Os magistrados, imbuídos do mais arraigado corporativismo, se comportam sempre como ativistas sindicais exemplares quando se trata de pressionar os Poderes de Estado para os aumentos do que a categoria se considera merecedora.
Desta feita, não acusaram os críticos de atingir a honra da categoria e a autonomia da magistratura. Contudo, não se pejam de justificá-lo com o argumento de que não se trata de aumento, mais de atualização do nível salarial, defasado pela ausência de reajustes no passado, o que acarretou perda do seu poder aquisitivo.
Para a postura mais contida da magistratura contribuiu, certamente, a posição da ministra Carmem Lúcia, manifestada quando Presidente do STF. Carmen mostrou que os treze milhões de desempregados no país reagiriam com indignação à injusta pretensão.
Acusar os críticos, seria, portanto, acusar a própria chefe do Poder Judiciário!
Juízes e procuradores desprezam a verdade inconteste de que o aumento beneficia apenas categorias que se situam no topo da pirâmide salarial, nada restando para os demais servidores, privados de reajustes, mesmo os de mais baixa renda.
Não consideram o clamor da opinião pública (alguns só querem ouvi-la para condicionar suas sentenças a motivações políticas inconfessáveis), desconhecendo os princípios da justiça distributiva e a chocante desigualdade salarial e de renda existente no país.
Abaixo-assinado, organizado às vésperas da aprovação do aumento para os juízes pelo Senado, em apenas um dia, obteve quase um milhão de assinaturas. Não é à toa que o capitão reformado disse que, dependendo dele, vetaria o aumento.
No que se refere à “classe política”, quase todos os senadores do PSDB e do chamado “Centrão” votaram a favor do reajuste dos magistrados. Esse único gesto demonstrou que não compreenderam as razões do tsunami eleitoral que os atingiu.
Mesmo as esquerdas racharam. Ademais, o número de senadores que se abstiveram foi maior do que o dos senadores que votaram contra. E, entre os votantes a favor a ampla maioria é composta de mandatários investigados ou réus em processo criminal.
Seria coincidência ou desejo de agradar, com seus votos, o todo-poderoso Judiciário?
No âmbito da sociedade, a mídia escrita e televisiva não deixou de ecoar a insatisfação da opinião pública com o fosso existente entre os privilegiados juízes e promotores e demais servidores públicos, expondo aos olhos da sociedade que sua remuneração (48.500 reais) ultrapassa o teto do serviço público.
Mesmo considerando apenas os vencimentos oficiais dos ministros do STF, eles percebem 39.300 reais: 17.5 vezes mais do que a renda do trabalho médio no país. Para a Suprema Corte dos EUA, a proporção é de 4.5!

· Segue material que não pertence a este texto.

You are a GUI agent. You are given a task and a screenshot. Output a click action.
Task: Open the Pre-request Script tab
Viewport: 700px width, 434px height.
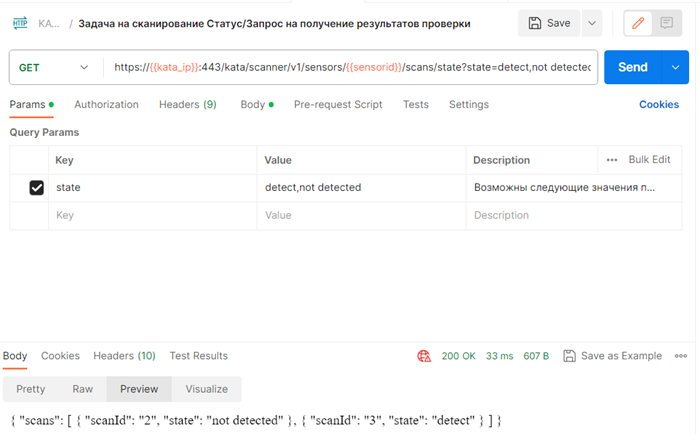(x=338, y=104)
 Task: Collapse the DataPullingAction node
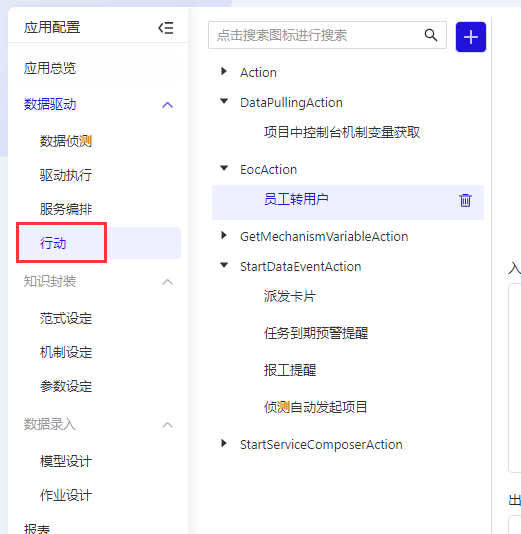224,101
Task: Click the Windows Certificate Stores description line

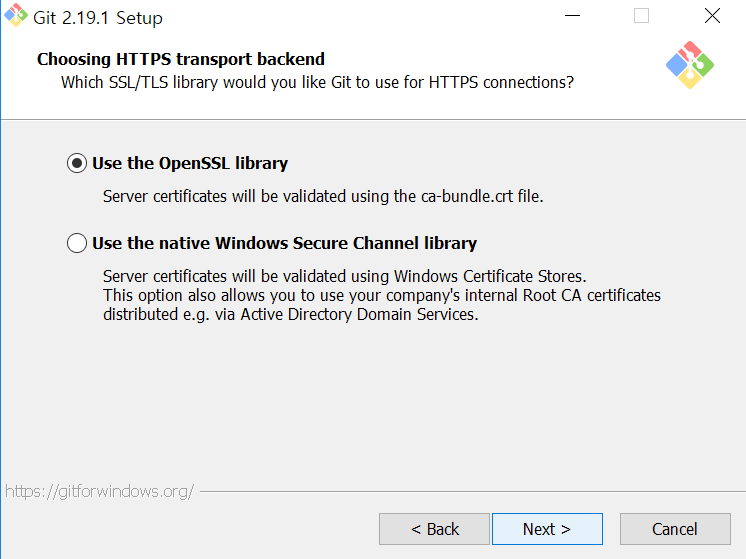Action: pos(345,276)
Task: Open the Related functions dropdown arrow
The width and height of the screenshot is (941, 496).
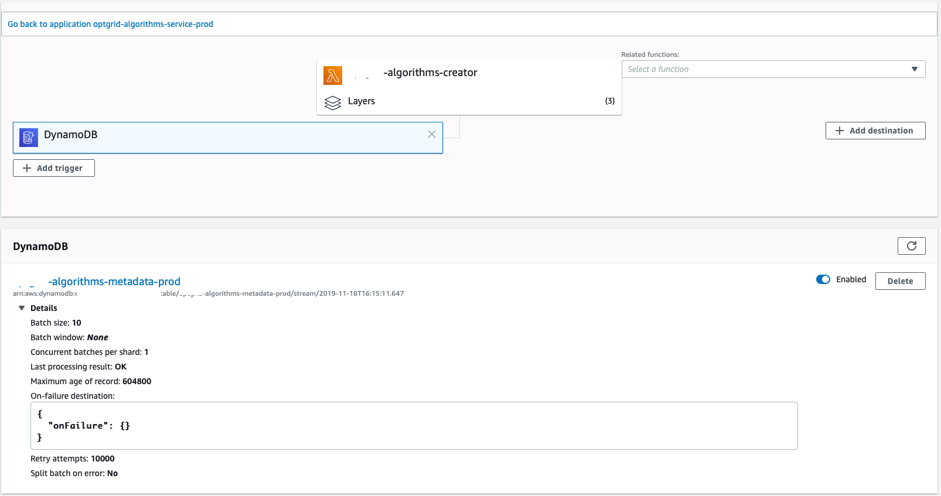Action: (x=915, y=69)
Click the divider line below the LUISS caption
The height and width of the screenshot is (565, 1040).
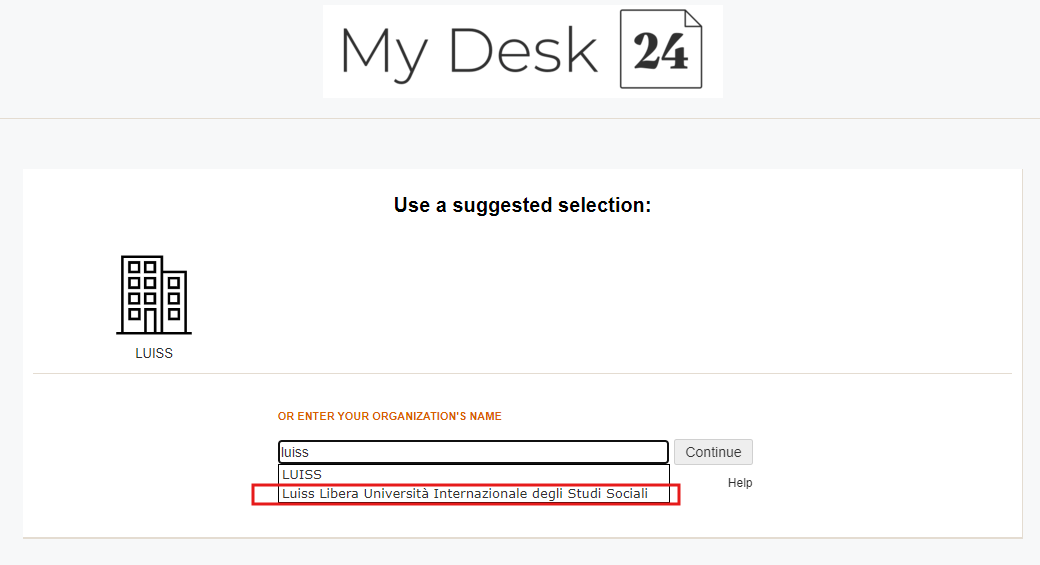pos(522,373)
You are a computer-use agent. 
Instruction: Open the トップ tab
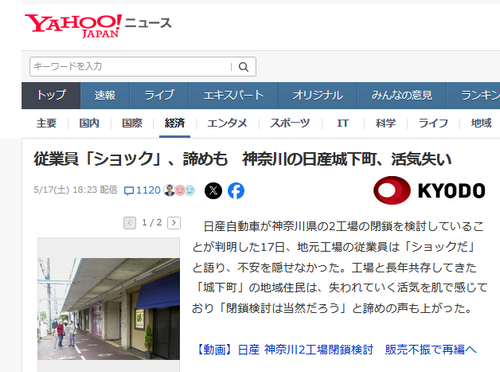(x=51, y=95)
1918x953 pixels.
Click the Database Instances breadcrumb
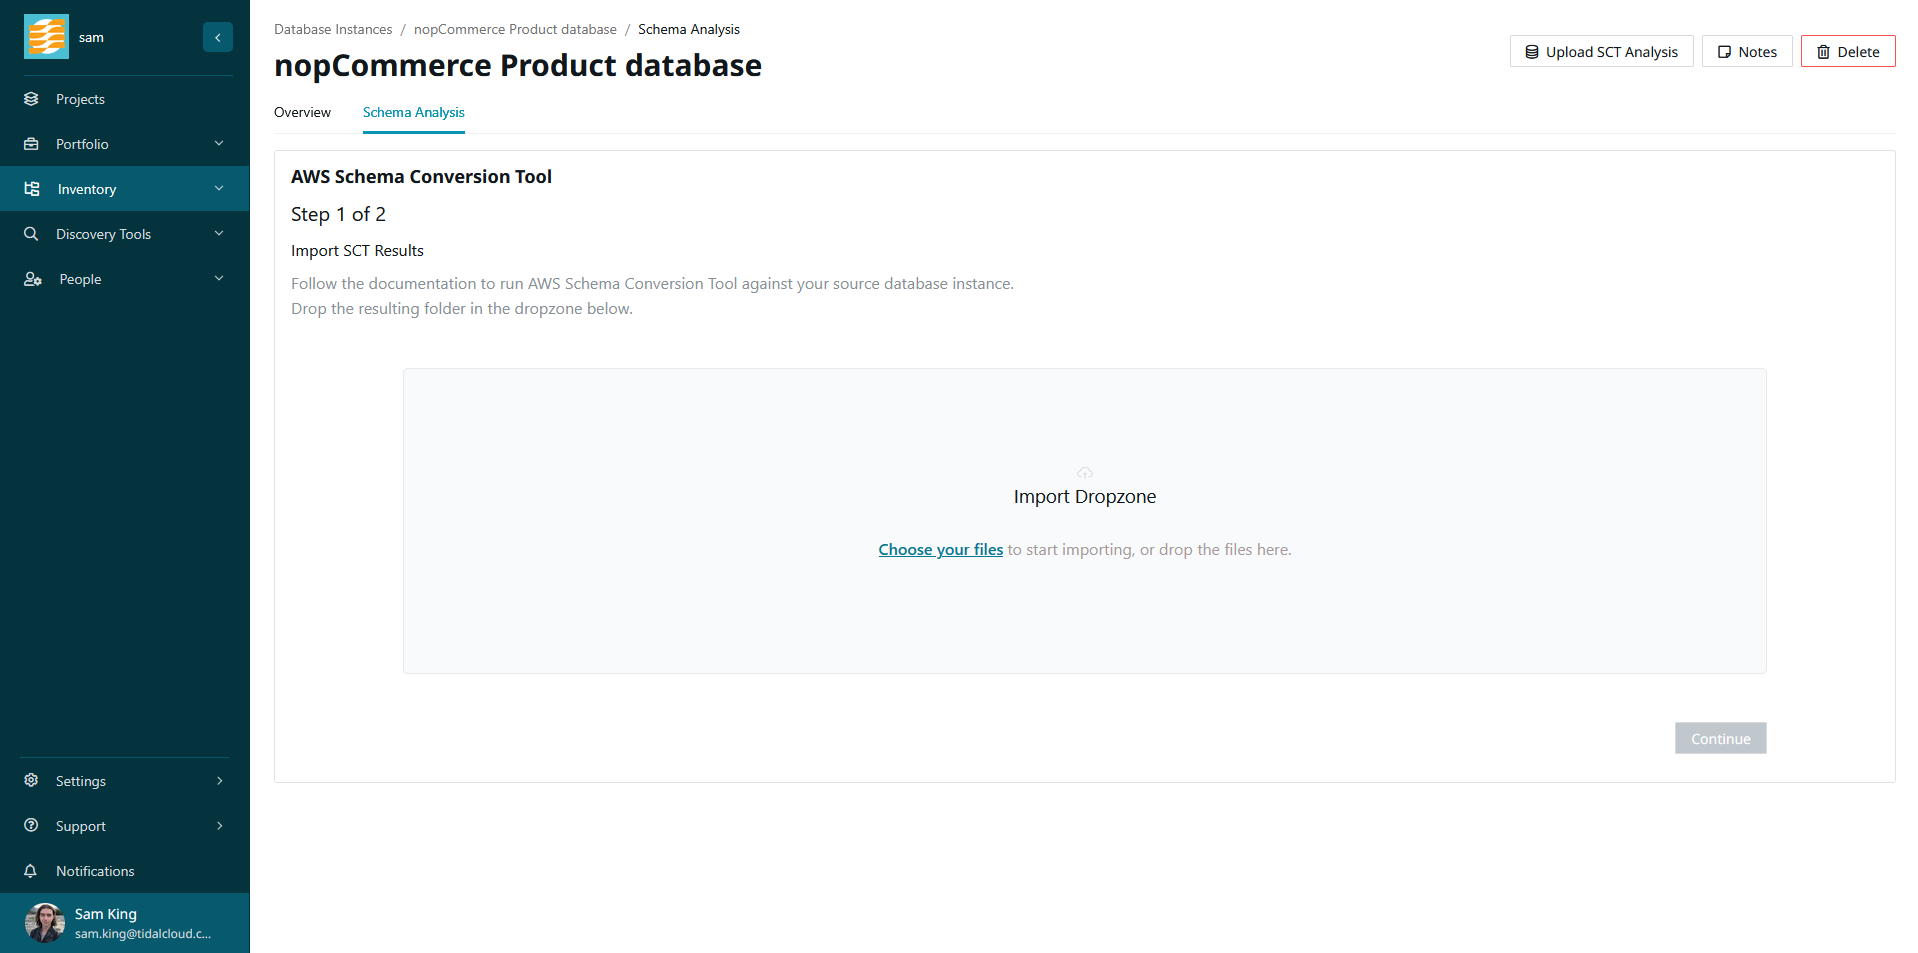(333, 29)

Nesse contexto, é interessante observar o pouco interesse dos sindicatos de trabalhadores pela questão. Pretenderiam valer-se dessa concessão de aumento aos magistrados para justificar a mobilização de suas respectivas categorias profissionais em prol de reajuste generalizado no setor público?
Se for o caso, parece-nos pouco eficaz a estratégia, pois tão elevada recomposição salarial compromete a disponibilidade orçamentária para as demais carreiras do serviço público.
Impõe-se denunciar esse aumento isolado também porque a ampliação do fosso entre a remuneração da magistratura e dos demais servidores afronta o princípio da justiça distributiva, a exigir que se conceda reajuste de salários linear a todas as categorias, comportando tratamento específico apenas aquelas com salários especialmente defasados.